Give back exactly the stretch of data below from the line holding "Where should I click to: Switch" through the line holding "The height and width of the screenshot is (824, 1456).", both ends included, and leave the remaining lines out.
MATERIALS PROVIDED section start
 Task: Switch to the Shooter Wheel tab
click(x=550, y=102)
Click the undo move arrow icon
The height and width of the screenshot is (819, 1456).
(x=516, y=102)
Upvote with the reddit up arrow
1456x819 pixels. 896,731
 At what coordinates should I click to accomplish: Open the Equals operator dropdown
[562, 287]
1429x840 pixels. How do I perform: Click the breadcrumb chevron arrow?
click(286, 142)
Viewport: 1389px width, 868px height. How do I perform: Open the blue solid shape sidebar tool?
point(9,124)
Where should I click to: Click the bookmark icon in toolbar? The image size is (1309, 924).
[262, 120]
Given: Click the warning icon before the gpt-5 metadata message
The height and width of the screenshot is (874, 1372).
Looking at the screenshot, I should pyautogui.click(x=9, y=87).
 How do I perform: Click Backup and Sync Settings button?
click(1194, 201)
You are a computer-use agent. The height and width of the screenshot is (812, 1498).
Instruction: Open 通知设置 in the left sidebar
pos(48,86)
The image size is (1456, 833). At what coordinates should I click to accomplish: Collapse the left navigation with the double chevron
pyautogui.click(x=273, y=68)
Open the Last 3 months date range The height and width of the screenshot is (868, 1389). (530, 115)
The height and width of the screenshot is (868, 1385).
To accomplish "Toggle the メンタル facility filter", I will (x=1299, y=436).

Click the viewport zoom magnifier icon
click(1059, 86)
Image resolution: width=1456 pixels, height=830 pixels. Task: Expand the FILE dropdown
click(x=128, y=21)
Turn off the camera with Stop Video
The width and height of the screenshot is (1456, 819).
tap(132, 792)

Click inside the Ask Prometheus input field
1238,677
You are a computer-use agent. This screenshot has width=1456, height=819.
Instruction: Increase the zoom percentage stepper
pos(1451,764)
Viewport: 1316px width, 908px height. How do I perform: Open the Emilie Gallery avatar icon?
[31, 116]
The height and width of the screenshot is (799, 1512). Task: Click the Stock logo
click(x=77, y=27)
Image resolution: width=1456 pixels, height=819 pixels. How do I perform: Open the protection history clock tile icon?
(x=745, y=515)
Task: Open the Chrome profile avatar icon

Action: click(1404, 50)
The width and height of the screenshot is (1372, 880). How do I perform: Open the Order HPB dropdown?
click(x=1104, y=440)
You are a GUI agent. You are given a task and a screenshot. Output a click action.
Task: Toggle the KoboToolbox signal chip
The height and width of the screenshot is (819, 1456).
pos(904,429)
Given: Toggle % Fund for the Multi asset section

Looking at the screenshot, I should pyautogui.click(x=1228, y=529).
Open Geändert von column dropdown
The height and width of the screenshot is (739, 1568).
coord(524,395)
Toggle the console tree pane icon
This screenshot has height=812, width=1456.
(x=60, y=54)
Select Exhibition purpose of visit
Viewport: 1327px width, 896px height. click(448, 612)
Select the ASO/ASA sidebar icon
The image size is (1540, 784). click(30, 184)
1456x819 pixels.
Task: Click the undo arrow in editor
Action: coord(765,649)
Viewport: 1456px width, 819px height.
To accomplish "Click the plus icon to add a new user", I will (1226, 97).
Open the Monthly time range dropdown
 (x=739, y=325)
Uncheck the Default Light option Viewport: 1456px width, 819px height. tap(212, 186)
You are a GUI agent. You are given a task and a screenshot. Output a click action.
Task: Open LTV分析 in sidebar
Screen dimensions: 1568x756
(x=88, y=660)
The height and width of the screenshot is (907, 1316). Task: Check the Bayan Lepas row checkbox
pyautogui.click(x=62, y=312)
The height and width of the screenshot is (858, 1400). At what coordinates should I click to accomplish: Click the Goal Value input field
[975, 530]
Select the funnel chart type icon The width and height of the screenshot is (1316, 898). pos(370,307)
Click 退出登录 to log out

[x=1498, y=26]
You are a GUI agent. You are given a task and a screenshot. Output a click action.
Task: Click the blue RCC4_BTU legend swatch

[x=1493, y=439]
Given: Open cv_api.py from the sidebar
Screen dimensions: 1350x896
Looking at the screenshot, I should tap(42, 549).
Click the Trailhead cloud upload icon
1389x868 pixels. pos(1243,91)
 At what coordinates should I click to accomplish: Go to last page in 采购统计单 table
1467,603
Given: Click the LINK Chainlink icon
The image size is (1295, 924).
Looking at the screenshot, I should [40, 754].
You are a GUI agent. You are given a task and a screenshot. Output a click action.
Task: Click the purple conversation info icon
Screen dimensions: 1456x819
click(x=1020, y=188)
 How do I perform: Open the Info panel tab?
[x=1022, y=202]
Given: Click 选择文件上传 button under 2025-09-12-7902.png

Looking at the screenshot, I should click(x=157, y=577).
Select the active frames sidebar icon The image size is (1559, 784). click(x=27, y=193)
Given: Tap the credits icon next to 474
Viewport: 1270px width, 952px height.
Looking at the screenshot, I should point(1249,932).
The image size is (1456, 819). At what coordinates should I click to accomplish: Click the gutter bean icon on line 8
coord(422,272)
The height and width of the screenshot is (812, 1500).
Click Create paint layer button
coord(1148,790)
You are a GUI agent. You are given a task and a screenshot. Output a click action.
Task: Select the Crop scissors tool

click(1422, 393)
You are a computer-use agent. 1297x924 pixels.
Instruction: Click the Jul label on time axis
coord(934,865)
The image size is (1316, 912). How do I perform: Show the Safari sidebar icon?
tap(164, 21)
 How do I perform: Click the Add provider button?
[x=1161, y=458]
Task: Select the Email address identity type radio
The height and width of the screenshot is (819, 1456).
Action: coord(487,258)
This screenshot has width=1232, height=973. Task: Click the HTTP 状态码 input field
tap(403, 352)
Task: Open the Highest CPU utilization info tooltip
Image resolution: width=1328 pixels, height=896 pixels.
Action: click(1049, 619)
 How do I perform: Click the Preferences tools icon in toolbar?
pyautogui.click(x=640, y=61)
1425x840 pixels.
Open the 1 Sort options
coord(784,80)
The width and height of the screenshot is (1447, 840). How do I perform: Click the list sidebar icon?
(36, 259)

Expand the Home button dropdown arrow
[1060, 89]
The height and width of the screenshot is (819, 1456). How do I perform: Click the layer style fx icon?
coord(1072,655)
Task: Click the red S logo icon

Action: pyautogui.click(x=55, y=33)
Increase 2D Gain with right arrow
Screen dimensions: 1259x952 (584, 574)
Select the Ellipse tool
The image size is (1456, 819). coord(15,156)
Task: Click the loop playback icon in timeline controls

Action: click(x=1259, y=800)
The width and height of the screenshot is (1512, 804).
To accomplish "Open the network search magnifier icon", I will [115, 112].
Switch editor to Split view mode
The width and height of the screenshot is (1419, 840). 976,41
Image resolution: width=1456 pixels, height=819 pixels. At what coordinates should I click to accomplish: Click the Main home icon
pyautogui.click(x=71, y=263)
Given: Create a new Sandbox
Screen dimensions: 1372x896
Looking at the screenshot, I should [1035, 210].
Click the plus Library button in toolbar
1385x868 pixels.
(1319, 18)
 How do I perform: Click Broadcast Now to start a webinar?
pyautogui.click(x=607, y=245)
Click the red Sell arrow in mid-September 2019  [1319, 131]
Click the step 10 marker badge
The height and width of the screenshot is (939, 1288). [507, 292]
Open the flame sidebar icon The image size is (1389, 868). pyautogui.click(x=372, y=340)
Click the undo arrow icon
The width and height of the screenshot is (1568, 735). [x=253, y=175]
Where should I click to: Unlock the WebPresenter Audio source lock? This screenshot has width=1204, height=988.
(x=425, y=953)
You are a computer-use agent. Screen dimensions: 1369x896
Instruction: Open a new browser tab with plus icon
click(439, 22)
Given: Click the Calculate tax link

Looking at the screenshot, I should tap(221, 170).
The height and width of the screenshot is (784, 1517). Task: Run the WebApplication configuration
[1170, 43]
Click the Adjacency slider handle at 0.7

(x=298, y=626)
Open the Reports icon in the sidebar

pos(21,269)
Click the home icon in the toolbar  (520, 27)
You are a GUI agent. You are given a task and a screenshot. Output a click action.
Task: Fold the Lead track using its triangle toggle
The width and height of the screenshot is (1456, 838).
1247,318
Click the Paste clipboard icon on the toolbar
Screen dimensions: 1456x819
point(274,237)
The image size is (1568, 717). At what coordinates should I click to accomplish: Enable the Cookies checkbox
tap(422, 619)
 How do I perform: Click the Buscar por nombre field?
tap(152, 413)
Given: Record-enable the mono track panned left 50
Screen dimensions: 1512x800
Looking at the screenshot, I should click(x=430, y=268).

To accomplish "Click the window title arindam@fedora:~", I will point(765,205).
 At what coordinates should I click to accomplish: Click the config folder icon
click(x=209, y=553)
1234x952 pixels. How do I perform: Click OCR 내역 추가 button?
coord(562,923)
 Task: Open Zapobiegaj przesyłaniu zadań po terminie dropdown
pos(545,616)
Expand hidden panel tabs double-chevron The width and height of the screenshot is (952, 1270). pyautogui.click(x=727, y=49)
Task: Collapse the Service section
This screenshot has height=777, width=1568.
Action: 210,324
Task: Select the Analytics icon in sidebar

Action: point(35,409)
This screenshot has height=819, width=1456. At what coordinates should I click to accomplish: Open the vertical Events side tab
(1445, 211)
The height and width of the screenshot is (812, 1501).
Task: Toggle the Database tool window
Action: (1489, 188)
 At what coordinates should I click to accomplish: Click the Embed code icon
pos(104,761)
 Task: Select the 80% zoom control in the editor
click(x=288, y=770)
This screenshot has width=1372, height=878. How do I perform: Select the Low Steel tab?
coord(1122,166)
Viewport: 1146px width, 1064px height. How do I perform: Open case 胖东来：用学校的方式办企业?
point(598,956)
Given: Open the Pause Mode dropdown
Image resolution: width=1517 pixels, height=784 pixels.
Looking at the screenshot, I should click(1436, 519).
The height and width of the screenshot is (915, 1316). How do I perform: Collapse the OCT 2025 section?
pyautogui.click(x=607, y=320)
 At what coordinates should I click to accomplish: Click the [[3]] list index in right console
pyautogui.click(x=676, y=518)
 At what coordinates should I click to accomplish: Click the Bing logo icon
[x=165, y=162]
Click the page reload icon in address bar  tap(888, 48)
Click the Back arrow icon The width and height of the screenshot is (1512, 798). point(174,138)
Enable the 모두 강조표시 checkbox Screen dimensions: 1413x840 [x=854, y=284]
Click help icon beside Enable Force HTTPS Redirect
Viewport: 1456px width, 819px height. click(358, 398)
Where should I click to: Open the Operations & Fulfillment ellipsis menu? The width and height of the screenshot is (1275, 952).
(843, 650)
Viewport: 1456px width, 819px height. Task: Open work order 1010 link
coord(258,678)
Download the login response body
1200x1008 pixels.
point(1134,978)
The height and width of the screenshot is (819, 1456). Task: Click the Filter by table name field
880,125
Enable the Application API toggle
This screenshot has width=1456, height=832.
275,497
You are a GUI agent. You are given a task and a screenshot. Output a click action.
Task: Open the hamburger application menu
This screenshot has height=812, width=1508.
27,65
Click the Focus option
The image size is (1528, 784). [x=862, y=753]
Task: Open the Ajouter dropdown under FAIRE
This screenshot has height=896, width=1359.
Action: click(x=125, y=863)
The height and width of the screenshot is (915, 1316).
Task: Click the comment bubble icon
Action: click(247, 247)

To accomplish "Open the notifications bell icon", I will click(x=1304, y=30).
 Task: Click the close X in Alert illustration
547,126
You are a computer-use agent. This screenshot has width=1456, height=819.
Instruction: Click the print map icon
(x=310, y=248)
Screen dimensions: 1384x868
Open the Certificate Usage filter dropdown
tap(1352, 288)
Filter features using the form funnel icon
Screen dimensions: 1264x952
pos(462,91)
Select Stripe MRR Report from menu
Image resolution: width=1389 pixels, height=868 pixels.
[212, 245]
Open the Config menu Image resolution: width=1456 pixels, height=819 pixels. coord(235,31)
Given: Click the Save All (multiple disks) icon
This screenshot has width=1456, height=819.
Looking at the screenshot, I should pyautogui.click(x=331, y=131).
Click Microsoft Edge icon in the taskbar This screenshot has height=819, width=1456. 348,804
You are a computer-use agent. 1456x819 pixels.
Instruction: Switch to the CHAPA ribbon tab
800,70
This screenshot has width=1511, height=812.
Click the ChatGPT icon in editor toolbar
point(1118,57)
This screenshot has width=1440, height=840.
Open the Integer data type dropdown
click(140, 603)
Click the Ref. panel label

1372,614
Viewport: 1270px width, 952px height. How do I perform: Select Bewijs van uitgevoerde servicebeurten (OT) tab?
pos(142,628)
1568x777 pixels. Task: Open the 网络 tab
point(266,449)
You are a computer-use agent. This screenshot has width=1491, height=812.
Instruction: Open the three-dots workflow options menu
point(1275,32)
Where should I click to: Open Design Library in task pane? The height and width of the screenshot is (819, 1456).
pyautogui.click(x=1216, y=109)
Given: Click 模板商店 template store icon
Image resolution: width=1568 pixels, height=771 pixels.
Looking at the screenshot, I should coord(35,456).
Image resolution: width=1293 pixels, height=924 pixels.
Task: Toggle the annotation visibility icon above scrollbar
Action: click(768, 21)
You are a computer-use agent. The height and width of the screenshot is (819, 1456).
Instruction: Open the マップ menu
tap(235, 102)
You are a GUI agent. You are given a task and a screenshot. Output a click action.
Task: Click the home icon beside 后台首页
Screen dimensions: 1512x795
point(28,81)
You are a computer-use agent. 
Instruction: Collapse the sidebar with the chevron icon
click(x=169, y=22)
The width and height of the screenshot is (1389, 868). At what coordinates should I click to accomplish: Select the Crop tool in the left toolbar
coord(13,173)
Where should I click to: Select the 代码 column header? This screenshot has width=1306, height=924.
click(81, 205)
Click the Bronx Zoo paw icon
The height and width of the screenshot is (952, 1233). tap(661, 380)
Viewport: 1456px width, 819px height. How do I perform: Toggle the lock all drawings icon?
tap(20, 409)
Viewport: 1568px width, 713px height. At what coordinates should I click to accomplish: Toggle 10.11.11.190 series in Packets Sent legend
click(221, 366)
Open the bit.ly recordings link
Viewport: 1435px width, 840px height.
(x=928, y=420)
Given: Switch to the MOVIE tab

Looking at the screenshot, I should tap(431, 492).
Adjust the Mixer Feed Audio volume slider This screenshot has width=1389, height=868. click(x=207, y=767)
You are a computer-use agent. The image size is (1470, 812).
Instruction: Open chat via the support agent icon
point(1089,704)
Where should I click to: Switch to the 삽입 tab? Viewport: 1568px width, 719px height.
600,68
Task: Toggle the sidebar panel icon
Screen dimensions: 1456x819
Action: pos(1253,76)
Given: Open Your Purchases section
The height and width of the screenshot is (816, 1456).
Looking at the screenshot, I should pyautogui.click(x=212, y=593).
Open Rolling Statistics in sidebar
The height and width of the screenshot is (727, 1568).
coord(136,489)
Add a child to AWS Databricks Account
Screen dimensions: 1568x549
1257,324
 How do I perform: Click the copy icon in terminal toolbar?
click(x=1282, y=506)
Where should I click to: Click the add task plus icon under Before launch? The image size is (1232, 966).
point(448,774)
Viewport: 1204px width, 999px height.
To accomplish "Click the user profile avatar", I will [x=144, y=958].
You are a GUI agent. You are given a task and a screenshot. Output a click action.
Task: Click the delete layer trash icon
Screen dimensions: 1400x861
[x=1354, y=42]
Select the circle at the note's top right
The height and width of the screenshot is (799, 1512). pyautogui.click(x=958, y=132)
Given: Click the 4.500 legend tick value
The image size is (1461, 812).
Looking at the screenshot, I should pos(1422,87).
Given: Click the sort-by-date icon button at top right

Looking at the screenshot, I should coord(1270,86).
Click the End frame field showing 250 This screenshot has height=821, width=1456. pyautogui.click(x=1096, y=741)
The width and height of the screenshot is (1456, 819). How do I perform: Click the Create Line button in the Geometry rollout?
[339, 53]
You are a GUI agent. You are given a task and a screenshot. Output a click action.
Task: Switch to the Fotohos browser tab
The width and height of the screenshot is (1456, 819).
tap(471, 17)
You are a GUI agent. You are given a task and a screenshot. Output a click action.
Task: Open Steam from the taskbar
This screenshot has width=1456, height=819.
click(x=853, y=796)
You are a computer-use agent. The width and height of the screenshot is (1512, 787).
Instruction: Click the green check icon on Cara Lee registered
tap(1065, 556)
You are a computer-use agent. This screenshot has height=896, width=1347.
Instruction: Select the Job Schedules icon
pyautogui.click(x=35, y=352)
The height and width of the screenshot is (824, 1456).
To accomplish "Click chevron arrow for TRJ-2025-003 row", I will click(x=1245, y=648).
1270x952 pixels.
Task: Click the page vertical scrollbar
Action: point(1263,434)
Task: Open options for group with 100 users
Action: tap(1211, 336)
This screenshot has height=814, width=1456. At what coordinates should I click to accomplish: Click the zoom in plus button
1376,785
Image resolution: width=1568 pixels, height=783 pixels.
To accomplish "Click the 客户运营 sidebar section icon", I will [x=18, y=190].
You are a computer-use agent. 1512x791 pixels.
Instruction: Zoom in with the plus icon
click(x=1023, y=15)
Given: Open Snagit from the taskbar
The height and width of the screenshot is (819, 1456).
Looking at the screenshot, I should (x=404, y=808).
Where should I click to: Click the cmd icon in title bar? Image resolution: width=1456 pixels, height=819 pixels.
MATERIALS PROVIDED section end
*RESPONSE AREA*.
Where should I click to: Switch to the 삽입 tab? Viewport: 1568px width, 719px height.
600,68
Task: Toggle the sidebar panel icon
Screen dimensions: 1456x819
Action: pos(1253,76)
Given: Open Your Purchases section
The height and width of the screenshot is (816, 1456).
Looking at the screenshot, I should pyautogui.click(x=212, y=593).
Open Rolling Statistics in sidebar
The height and width of the screenshot is (727, 1568).
coord(136,489)
Add a child to AWS Databricks Account
Screen dimensions: 1568x549
1257,324
 How do I perform: Click the copy icon in terminal toolbar?
click(x=1282, y=506)
Where should I click to: Click the add task plus icon under Before launch? The image size is (1232, 966).
point(448,774)
Viewport: 1204px width, 999px height.
To accomplish "Click the user profile avatar", I will [x=144, y=958].
You are a GUI agent. You are given a task and a screenshot. Output a click action.
Task: Click the delete layer trash icon
Screen dimensions: 1400x861
[x=1354, y=42]
Select the circle at the note's top right
The height and width of the screenshot is (799, 1512). pyautogui.click(x=958, y=132)
Given: Click the 4.500 legend tick value
The image size is (1461, 812).
Looking at the screenshot, I should pos(1422,87).
Given: Click the sort-by-date icon button at top right

Looking at the screenshot, I should coord(1270,86).
Click the End frame field showing 250 This screenshot has height=821, width=1456. pyautogui.click(x=1096, y=741)
The width and height of the screenshot is (1456, 819). How do I perform: Click the Create Line button in the Geometry rollout?
[339, 53]
You are a GUI agent. You are given a task and a screenshot. Output a click action.
Task: Switch to the Fotohos browser tab
The width and height of the screenshot is (1456, 819).
tap(471, 17)
You are a GUI agent. You are given a task and a screenshot. Output a click action.
Task: Open Steam from the taskbar
This screenshot has width=1456, height=819.
click(x=853, y=796)
You are a computer-use agent. The width and height of the screenshot is (1512, 787).
Instruction: Click the green check icon on Cara Lee registered
tap(1065, 556)
You are a computer-use agent. This screenshot has height=896, width=1347.
Instruction: Select the Job Schedules icon
pyautogui.click(x=35, y=352)
The height and width of the screenshot is (824, 1456).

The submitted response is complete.